Well Nick, you know my elbow/surgery issues.....so most likely I won't be out there. I will give it a shot, "if" the doc gives me the go ahead. I'll know in a few days.......


----------



## bountyhunter (Apr 28, 2004)

the boats ready and I:VE broken ice to get out,


----------



## c. j. stone (Sep 24, 2006)

saugeyesam said:


> I usually fish the causeway on 224 in the spring I wade out and vertical jig for them. I was wondering if there is a boat ramp near there and do you have a better chance at getting them from the boat or wading just off shore? I've never put my Boat on Berlin and this year I really want to make an effort to fish it from a boat. How early do you guys put your boats in out there?


Not to throw water on the fire but from my observations, it's a bit tricky to fish the causeway/rocks(obviously the best place) from a boat due to the(sometimes rowdy!) crowd on shore. I'm sure you might have already experienced some issues by wading out in front of them! I suppose you can find a spot to squeeze a boat into but sooner than later, someone will walk down to your open spot and start casting at your boat, perhaps telling you to "move on, it's a big lake!". That's when the real fun begins if you're a tough guy. Night fishing doesn't ease this problem. Good luck.


----------



## snake69 (Sep 26, 2005)

CJ,
Don't know about your schedule, but due to mine, I rarely fish at night and when I fish in the daytime, I have never had a problem as I'm vertical fishing. Just wanted to clear that up. Never* ONCE *have I had an issue with someone on shore!


----------



## WiseEyes (Apr 7, 2010)

Hey Nick 99 I met you last year with a buddy of mine in front of the old Ice Cream shop down that way.


----------



## nick99 (Mar 8, 2010)

wiseeyes i do nit rember i met alot of people last year but hope to meet you again this year. Been working on my boat about everyday getting it ready.


----------



## saugeyesam (Apr 20, 2004)

I seen one boat after dark last year and they never came close to where we were wading. And all the mornings I fished up there I only ever seen one boat and they were on the south side of the causeway slowly drifting/trolling towards the causeway bridge but they circled around and trolled back the way they came when they got to within 100 yards of the bridge, we watched them do this the entire time we were there. And they were hammering fish all morning, that's when I decided I was putting the boat in up there this year.


----------



## MuskieManOhio (Jun 29, 2008)

Sam, where do you usually wade Berlin at off bonner? and if so do u stay right on the boat launch or do you go to the left or right of it id liek to try wading berlin this year.


----------



## snake69 (Sep 26, 2005)

I'm guessing Sam is talking about wading near the causeway for the walleye. It's a hotspot for sure!
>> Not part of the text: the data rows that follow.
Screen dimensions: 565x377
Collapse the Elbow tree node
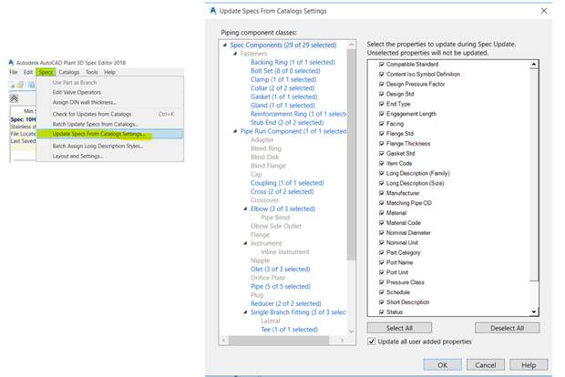[244, 208]
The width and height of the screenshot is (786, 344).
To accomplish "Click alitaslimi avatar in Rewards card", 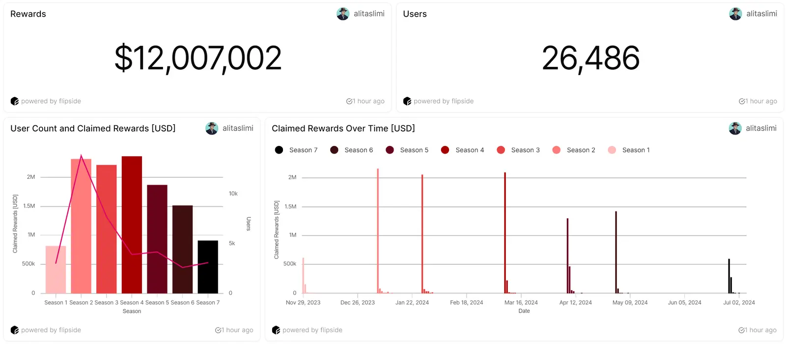I will click(343, 14).
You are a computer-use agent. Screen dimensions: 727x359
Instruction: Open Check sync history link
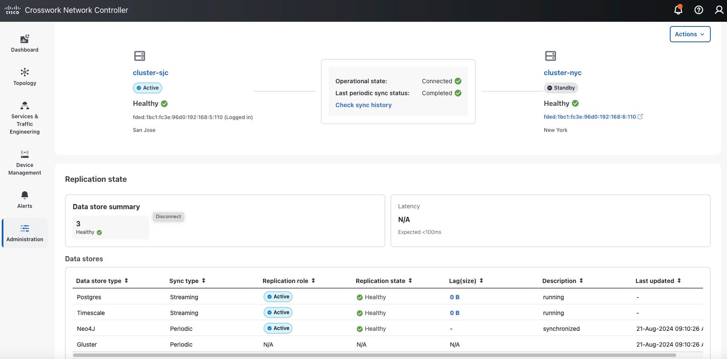coord(364,105)
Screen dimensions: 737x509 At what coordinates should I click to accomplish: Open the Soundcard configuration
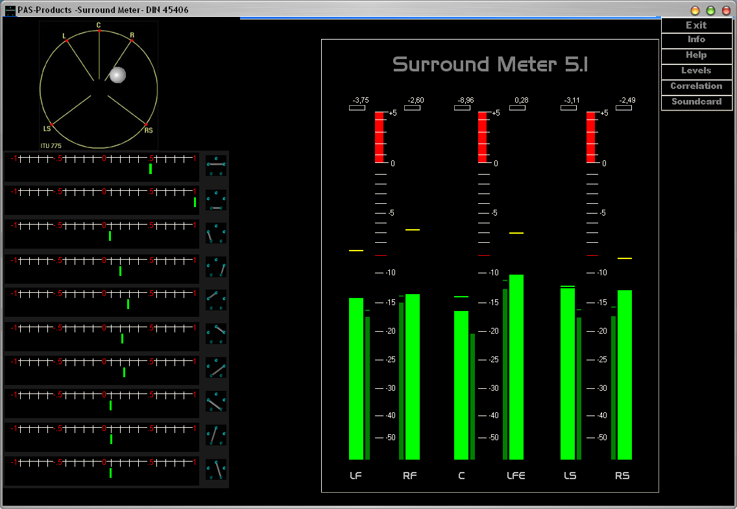pyautogui.click(x=696, y=102)
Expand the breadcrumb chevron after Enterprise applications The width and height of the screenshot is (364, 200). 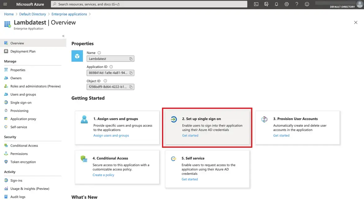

I've seen several guys wading right there as I'm going east and west for the eyes myself!


----------



## saugeyesam (Apr 20, 2004)

Snake is right, we wade right under the causeway bridge and along the south side of the causeway. Don't venture out too far it gets deep in a hurry in spots. Plus the bottom is rough and hard to walk on because of the rocks so if you go wading there it's good to have a partner and try to go as slow and careful as you can. You'll not be seeing me up there this year wading as I'll be in the boat.


----------



## WiseEyes (Apr 7, 2010)

Snake, Another guy on here PM'd me the same thing, thanks for the feed back the info definitely helps get you on fish.


----------



## JIGEN MAN (Feb 6, 2011)

last year around this time i got a phone call at 2 in the morning from a friend telling me that (the walleye are in the moho in alliance). i laughed and said you must be drinking. he said no the whole river from the dam to the on ramp on to 62 is poluted with eyes. he said it was like people were throwing balms in the water (walleyes spawning) he said he had allready caught at least 20 walleye. only 3 in the mouth i gigled and said i was headed back to bed, and id b there in the morning. i didnt go back to sleep i was thinking to my self, the moho could be the new sandusky river -maumee. i got there in the morn and well he wasnt lying they were stacked in there like logs for the first week i came out of there each day with my limit. and only seen a coulple of guys. but by the end of the run people were linned up and down the shore lines. this is why im sharing my info with every one cuz i thought every one alredy knew. if you need any info on what to use and where to start just send me a pmssg. its by far the greatest fishing in my eyes.lol


----------



## JIGEN MAN (Feb 6, 2011)

i believe its because they had to fix the bridge on 225 nxt to 62 and when they were working on it they had blocked the river off . and even the white bass didnt make a good run that year. also the water plant was working on cleaning the water up. i think thats why the walleyes made the run, also after the spawn about 2 weeks later we stated to catch them from price to 225 headed towards the main lake. my dad caught a 29 incher and we caught 3 26' 3 24' and a bunch below that. they were hiting so good that we saw these guys on this boat catching them on a bobber hook and crawler just leting it sit.


----------



## QuackHead22 (Apr 7, 2007)

Ok Guys, call me slow, but where is the area that you are calling the Causeway? Is it the rocks by the 224 bridge? I'm just stating to learn more about Berlin. I've fished it for a couple years now with a few keeper walleyes but mainly 12s to 14s. Would really like to get a few for the dinner table this spring. Hope to see you all on the water this year.


----------



## saugeyesam (Apr 20, 2004)

QuackHead22 said:


> Ok Guys, call me slow, but where is the area that you are calling the Causeway? Is it the rocks by the 224 bridge? I'm just stating to learn more about Berlin. I've fished it for a couple years now with a few keeper walleyes but mainly 12s to 14s. Would really like to get a few for the dinner table this spring. Hope to see you all on the water this year.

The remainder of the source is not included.